Inhibitory effect of cholesterol oxides on low density lipoprotein receptor gene expression.

Again, after two decades, the groups repeat that ". Pure cholesterol showed only minimal inhibition."

The question of importance is how much of the toxic oxygenated cholesterol is there in food?  Who would know for something boiling around in hot oil and open air for weeks?  My guess is a significant amount of cholesterol has turned to ox-cholesterol and probably stuff like that should be avoided.  Minimally cooked foods, or fresh foods would have a minimum of this toxic cholesterol derivative.  So indeed, the way meat is cooked may be a significant way to introduce these cholesterol-oxygen problem compounds in the blood, and these are indeed soluble.
 
However, like most everything, there is a reason for this artery aggravating 25-hydroxycholesterol (immune response against viruses) to exist:

Armand-Frappier Outstanding Student Award--The emerging role of 25-hydroxycholesterol in innate immunity.

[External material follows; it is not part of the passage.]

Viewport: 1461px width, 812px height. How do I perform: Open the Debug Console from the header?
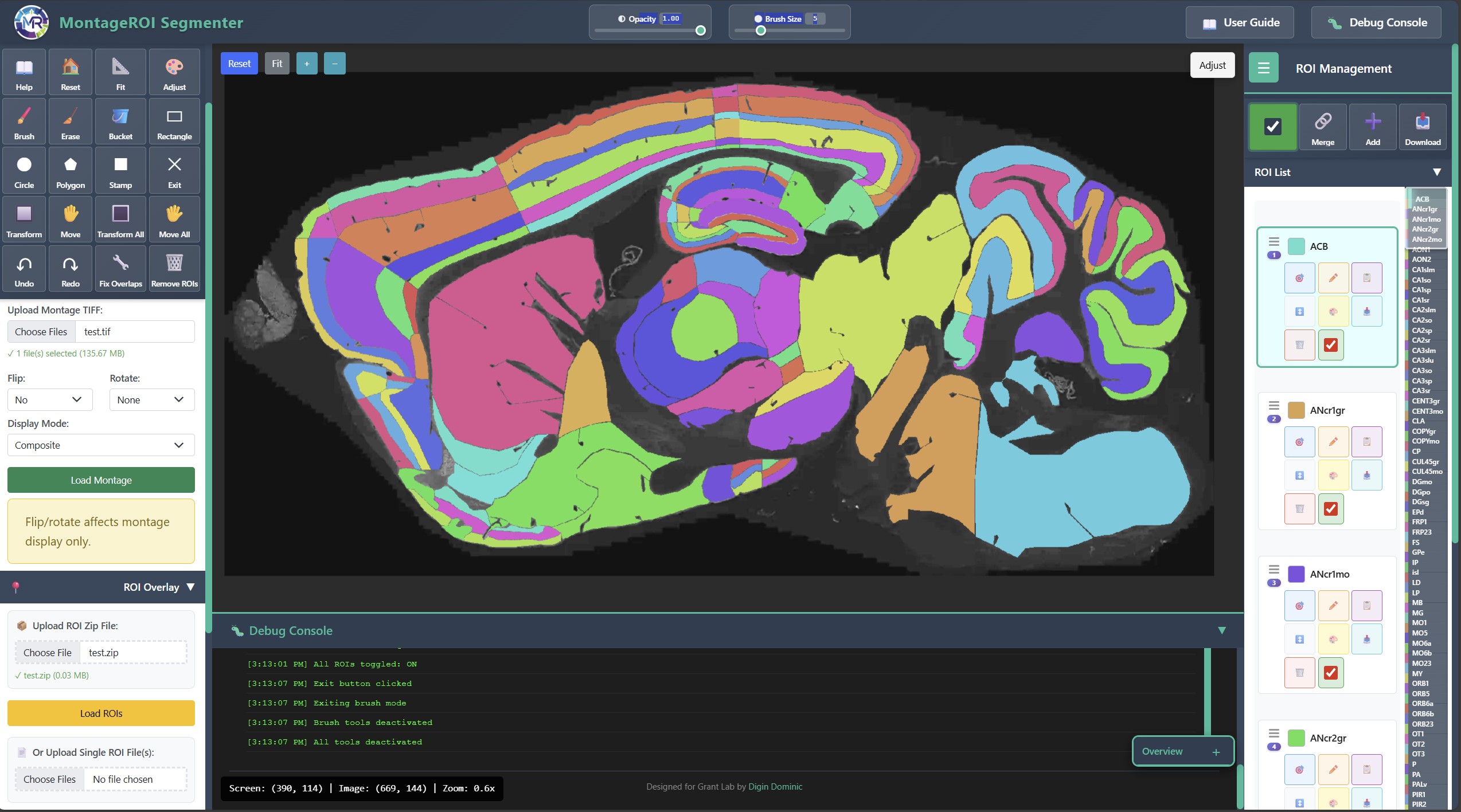1376,23
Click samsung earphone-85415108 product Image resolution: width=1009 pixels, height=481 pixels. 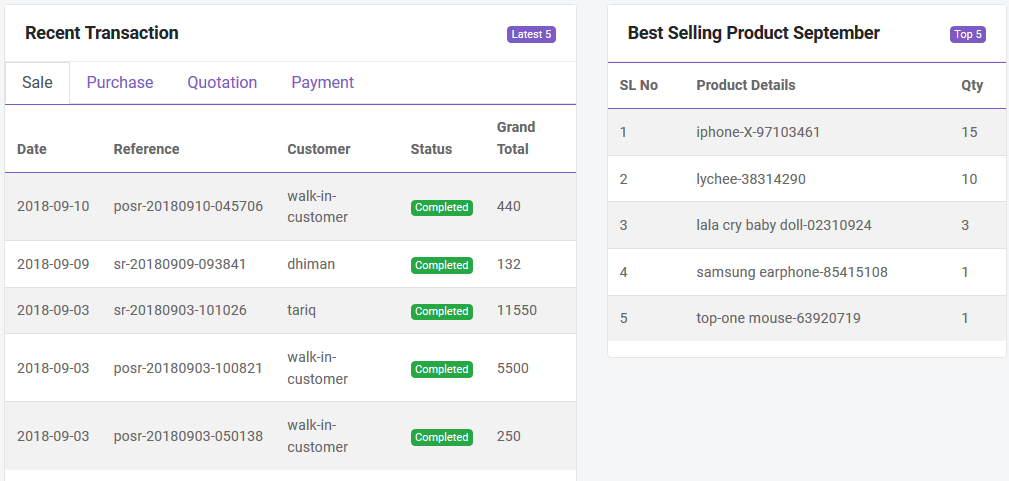[x=791, y=273]
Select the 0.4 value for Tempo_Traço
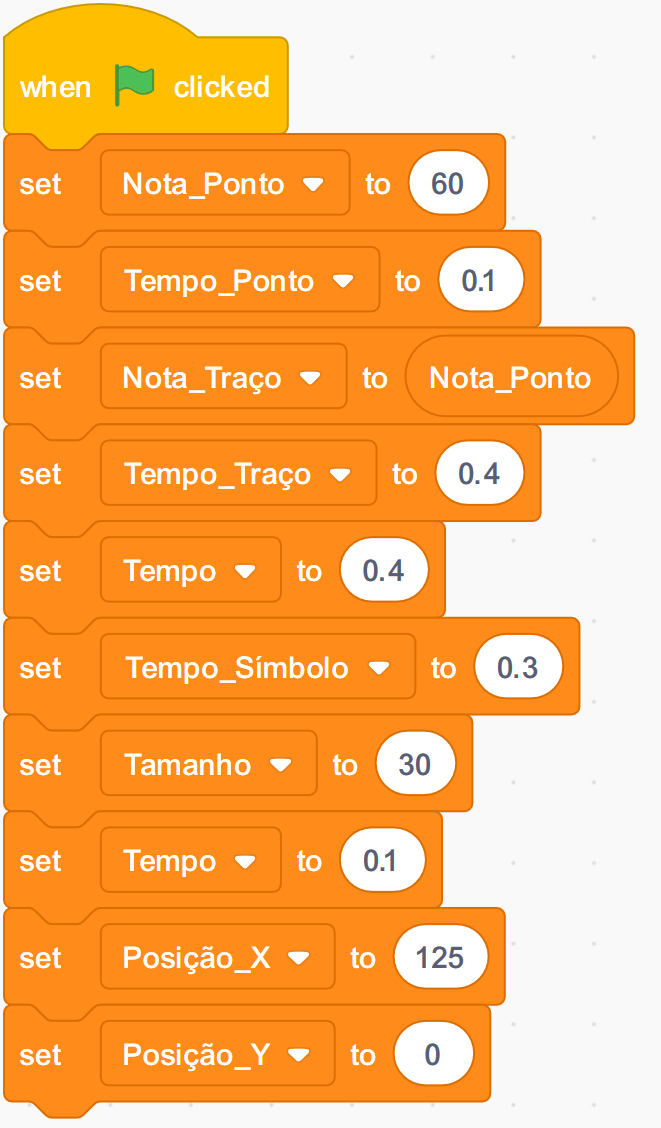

25-Hydroxycholesterols in innate and adaptive immunity.

There is an enzyme that responds to interferon by hydroxylating cholesterol.  25HC is antiviral.

Given that your blood levels of ApoB bound cholesterol are from your liver and not from a vat of oil boiling around for weeks, it would not cause any arterial injury.  This is dependent on antioxidant functions preventing oxidation.  These are enzymatic, such as PON and glutathione, and enteral/parenteral such as Vitamin C, E, and A.